[Stored items]
------------------------------------------------------------

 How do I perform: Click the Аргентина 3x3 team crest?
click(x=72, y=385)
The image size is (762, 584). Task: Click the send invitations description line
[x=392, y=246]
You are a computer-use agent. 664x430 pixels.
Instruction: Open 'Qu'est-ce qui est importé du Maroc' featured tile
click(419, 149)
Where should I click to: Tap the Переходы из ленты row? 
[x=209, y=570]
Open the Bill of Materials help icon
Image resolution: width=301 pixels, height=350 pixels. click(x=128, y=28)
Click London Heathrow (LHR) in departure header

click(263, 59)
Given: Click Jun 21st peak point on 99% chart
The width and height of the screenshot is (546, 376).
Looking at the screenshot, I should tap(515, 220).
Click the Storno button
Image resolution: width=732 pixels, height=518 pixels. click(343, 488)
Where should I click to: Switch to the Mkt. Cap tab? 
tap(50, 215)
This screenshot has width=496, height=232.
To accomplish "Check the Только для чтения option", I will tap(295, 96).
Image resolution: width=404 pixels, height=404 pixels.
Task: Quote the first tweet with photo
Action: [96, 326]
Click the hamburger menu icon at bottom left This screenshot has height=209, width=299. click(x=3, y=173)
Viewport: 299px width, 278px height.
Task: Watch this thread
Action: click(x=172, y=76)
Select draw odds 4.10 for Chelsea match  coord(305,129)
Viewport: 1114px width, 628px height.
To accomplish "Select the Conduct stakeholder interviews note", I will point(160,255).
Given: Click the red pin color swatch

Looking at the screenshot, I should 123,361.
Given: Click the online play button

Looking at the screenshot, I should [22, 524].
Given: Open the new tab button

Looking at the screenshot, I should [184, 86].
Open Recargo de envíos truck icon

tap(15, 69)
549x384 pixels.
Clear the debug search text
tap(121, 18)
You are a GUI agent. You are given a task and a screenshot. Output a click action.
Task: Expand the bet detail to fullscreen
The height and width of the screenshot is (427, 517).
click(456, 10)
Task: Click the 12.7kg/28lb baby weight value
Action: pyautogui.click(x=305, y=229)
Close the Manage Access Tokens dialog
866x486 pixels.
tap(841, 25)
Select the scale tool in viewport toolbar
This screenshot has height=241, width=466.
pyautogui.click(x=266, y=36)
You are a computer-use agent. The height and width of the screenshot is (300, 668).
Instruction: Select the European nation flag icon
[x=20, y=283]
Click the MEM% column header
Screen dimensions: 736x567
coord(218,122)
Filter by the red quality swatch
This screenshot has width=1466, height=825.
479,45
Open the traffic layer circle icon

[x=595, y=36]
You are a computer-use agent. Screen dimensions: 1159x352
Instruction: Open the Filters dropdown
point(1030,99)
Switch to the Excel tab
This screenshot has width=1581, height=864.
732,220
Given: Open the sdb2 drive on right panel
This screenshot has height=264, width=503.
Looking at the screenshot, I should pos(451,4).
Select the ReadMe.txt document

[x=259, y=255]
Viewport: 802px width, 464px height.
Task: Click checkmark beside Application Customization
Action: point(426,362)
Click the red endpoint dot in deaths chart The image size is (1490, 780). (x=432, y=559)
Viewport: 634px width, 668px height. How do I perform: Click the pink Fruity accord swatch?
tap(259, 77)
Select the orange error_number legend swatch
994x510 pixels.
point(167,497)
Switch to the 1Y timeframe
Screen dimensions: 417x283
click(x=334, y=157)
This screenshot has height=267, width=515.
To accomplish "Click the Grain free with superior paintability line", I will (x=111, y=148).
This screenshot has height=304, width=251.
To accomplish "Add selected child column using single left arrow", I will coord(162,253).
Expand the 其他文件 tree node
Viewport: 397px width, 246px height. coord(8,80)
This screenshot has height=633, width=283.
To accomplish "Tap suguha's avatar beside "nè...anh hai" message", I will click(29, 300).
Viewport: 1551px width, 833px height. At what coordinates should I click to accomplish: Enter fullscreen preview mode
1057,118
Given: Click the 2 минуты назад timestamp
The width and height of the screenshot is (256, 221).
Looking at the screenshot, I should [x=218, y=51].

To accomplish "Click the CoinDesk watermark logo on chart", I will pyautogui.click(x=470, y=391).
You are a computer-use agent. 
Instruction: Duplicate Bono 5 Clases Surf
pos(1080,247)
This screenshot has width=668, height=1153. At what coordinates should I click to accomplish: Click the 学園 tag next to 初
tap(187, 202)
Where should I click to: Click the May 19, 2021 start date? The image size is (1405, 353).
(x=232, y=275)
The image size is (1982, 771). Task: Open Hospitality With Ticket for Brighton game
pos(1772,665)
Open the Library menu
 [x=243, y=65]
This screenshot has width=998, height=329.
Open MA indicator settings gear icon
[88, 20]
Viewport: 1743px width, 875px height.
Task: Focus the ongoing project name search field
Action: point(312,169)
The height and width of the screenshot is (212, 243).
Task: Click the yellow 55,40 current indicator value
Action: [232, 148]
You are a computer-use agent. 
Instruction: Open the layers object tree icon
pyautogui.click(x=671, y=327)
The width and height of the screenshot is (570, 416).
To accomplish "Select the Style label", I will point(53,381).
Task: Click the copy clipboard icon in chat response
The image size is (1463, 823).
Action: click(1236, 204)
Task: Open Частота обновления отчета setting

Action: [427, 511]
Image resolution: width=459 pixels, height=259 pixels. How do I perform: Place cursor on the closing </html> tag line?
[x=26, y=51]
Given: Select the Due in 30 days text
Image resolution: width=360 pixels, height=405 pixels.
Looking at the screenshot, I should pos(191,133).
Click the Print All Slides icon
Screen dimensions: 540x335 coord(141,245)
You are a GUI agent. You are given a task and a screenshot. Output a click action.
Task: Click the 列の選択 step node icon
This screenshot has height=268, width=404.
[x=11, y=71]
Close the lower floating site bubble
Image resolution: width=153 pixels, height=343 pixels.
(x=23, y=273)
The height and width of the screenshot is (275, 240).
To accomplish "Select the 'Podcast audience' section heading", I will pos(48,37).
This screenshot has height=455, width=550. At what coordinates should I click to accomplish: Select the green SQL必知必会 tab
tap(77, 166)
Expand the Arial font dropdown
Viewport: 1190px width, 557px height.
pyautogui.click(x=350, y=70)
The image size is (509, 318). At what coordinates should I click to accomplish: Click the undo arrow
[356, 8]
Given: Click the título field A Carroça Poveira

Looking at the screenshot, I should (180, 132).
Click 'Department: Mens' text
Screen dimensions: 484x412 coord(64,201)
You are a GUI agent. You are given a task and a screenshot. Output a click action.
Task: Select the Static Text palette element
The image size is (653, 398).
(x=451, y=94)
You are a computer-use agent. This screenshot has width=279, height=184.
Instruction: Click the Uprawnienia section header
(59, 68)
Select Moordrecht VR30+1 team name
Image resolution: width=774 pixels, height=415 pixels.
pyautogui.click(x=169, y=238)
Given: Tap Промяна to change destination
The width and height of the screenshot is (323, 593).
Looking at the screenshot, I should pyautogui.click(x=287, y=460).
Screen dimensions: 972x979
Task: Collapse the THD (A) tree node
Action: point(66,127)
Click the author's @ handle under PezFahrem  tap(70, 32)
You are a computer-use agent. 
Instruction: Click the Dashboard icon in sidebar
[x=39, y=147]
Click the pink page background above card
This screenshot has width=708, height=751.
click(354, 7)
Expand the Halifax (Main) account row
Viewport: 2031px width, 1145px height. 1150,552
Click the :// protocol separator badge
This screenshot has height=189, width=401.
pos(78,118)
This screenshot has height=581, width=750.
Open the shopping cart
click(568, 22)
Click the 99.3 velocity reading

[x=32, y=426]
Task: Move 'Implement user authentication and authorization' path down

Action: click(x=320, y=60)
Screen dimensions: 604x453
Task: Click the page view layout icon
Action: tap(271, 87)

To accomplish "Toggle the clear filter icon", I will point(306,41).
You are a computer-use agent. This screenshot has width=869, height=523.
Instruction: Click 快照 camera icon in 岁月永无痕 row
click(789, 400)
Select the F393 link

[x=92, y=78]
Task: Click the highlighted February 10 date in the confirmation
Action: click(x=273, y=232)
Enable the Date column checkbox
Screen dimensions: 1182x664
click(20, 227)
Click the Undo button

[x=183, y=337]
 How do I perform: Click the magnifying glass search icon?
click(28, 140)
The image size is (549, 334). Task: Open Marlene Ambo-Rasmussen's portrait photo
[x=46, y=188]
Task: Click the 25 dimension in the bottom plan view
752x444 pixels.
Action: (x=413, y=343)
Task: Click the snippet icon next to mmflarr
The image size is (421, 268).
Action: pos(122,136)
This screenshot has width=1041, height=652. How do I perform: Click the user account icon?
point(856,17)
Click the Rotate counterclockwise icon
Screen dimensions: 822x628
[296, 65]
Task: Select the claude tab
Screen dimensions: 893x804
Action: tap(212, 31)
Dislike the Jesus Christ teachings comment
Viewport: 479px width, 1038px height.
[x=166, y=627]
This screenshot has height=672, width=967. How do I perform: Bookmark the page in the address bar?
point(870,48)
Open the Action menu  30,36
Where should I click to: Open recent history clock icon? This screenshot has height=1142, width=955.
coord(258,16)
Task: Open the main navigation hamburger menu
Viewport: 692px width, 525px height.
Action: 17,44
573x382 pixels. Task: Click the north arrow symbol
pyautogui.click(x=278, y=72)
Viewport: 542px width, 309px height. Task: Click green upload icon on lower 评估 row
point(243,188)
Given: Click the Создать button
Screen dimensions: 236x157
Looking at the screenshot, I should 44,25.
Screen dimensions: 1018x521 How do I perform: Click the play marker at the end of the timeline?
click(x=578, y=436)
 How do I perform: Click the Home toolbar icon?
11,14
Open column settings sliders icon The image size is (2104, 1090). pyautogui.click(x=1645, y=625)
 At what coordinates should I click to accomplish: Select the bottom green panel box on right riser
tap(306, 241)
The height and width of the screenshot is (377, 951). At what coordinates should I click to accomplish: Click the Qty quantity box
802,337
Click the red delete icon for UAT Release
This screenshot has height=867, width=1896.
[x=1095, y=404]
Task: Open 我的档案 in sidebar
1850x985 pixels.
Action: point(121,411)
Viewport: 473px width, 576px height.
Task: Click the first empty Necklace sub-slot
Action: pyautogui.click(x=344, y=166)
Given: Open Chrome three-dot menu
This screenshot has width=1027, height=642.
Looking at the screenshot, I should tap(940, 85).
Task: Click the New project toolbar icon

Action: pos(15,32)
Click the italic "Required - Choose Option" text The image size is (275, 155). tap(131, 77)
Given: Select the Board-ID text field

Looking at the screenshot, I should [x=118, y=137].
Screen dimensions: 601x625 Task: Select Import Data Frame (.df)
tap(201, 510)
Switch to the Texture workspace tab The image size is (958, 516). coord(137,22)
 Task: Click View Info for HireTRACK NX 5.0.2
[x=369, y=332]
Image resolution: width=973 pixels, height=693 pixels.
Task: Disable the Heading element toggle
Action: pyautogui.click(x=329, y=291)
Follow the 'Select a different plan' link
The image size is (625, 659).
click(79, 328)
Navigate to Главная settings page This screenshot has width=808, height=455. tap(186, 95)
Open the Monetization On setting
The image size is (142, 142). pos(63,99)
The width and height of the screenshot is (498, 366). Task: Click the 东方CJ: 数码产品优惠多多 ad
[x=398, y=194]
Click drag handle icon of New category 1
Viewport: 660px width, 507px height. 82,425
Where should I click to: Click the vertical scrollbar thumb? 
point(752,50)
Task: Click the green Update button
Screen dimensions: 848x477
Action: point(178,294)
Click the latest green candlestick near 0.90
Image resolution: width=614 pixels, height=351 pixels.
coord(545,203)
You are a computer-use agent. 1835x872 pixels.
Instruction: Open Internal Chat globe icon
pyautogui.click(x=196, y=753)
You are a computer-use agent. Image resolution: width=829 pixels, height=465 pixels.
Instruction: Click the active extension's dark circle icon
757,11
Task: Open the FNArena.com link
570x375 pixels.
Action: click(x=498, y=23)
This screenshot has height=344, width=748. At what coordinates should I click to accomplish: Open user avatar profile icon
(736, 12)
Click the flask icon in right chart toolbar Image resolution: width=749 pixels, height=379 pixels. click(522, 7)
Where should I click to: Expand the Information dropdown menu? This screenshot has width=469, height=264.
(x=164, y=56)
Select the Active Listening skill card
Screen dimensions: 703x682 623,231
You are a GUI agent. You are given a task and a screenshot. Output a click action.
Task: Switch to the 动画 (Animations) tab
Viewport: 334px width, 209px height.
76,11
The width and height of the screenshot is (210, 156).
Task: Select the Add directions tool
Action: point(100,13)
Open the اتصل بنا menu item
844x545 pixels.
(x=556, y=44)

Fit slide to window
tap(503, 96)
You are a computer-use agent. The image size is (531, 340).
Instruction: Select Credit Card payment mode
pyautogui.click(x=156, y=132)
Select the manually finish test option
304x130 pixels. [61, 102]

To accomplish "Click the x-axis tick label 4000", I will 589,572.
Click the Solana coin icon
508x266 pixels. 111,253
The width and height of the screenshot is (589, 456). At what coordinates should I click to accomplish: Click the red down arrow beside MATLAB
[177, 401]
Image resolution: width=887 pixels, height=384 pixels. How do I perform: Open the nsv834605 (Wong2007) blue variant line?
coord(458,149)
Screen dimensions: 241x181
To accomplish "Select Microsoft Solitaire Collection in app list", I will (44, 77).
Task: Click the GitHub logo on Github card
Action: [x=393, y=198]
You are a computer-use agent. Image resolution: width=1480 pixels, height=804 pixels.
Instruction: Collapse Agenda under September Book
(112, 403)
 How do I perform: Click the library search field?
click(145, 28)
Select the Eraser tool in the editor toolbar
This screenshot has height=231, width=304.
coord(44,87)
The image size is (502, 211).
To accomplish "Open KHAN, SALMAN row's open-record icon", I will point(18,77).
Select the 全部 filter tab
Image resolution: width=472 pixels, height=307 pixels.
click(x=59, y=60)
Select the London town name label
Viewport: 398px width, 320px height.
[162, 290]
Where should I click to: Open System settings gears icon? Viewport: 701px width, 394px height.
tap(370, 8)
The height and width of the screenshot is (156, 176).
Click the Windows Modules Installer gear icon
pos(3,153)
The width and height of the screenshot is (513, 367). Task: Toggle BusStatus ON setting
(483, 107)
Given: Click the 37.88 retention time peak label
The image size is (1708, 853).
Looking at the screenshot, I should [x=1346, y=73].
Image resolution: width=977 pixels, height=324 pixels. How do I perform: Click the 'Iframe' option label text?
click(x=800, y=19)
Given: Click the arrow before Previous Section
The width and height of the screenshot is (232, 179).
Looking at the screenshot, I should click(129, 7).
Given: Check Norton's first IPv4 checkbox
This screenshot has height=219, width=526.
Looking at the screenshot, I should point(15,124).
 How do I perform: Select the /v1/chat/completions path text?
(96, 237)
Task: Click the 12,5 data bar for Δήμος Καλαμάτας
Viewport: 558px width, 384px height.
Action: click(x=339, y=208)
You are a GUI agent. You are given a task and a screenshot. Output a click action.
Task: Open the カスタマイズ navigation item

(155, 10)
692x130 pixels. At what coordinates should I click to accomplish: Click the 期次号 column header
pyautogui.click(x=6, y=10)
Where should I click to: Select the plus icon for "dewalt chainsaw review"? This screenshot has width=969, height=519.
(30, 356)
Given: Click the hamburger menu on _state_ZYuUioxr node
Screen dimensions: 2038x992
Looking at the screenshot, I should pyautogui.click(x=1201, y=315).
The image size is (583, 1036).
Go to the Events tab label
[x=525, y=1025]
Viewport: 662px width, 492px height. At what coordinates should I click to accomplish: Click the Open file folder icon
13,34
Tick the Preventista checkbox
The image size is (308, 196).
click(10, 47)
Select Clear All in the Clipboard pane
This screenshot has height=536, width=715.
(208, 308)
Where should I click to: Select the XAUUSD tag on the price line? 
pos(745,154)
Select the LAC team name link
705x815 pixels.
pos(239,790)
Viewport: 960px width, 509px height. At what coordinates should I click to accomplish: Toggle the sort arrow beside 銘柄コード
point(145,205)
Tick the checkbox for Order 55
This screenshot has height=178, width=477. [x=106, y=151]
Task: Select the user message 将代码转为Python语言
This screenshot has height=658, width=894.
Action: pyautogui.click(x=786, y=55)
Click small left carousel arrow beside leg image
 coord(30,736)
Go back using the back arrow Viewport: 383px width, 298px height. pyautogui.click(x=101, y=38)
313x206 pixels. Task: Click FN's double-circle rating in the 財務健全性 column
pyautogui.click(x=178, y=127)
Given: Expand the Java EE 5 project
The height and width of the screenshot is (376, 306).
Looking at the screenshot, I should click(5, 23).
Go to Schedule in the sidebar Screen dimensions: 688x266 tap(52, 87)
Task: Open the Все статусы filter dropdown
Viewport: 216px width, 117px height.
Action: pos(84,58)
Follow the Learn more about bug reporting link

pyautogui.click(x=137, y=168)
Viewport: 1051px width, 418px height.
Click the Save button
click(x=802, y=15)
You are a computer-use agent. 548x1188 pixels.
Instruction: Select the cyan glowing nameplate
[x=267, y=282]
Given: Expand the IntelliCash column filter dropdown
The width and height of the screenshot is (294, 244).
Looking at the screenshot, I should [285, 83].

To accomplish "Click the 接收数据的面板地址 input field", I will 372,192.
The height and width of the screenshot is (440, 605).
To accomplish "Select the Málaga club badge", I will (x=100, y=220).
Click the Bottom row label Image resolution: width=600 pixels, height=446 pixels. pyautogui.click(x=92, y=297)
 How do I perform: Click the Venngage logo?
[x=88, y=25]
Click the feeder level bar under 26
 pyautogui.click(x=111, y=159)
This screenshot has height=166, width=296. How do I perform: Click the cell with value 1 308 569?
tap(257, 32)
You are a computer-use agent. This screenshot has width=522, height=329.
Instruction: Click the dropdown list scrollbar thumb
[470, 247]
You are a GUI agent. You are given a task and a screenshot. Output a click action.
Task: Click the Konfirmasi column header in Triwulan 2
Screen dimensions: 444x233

------------------------------------------------------------

Action item: Copy over exactly the lines above from the one with "Given: Expand the IntelliCash" to the last, both included, and no others.

Solution to this task:
Given: Expand the IntelliCash column filter dropdown
The width and height of the screenshot is (294, 244).
Looking at the screenshot, I should [285, 83].

To accomplish "Click the 接收数据的面板地址 input field", I will 372,192.
The height and width of the screenshot is (440, 605).
To accomplish "Select the Málaga club badge", I will (x=100, y=220).
Click the Bottom row label Image resolution: width=600 pixels, height=446 pixels. pyautogui.click(x=92, y=297)
 How do I perform: Click the Venngage logo?
[x=88, y=25]
Click the feeder level bar under 26
 pyautogui.click(x=111, y=159)
This screenshot has height=166, width=296. How do I perform: Click the cell with value 1 308 569?
tap(257, 32)
You are a computer-use agent. This screenshot has width=522, height=329.
Instruction: Click the dropdown list scrollbar thumb
[470, 247]
You are a GUI agent. You are given a task and a screenshot. Output a click action.
Task: Click the Konfirmasi column header in Triwulan 2
Screen dimensions: 444x233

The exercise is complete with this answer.